**BRIEF**: State the number of lines in these records that include the string "computer", and say nothing more.

....

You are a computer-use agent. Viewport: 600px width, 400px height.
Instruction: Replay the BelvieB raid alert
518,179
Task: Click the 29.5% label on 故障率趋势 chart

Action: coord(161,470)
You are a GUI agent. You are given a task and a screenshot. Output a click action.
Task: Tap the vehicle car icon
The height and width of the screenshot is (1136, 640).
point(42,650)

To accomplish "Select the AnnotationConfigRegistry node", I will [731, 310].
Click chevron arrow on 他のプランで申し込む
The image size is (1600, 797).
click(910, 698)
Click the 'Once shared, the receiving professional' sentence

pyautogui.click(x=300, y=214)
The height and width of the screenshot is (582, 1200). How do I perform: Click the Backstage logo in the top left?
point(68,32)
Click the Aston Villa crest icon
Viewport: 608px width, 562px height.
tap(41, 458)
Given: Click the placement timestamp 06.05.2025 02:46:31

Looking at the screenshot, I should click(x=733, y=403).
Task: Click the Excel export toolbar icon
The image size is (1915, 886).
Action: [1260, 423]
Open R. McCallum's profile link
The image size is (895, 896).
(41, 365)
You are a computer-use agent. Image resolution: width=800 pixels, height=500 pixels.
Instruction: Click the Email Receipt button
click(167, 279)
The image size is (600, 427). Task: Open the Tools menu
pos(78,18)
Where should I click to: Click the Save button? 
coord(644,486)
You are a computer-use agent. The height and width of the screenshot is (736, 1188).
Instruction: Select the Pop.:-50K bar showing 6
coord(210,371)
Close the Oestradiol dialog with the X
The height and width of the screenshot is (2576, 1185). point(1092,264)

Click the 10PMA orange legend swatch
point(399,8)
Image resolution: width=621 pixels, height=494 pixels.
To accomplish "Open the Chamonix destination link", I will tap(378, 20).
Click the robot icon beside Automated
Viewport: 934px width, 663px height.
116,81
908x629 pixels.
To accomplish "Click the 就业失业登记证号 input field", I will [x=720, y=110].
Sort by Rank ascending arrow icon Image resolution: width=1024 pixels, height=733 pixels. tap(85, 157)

....

**OUTPUT OF THE EXERCISE**: 3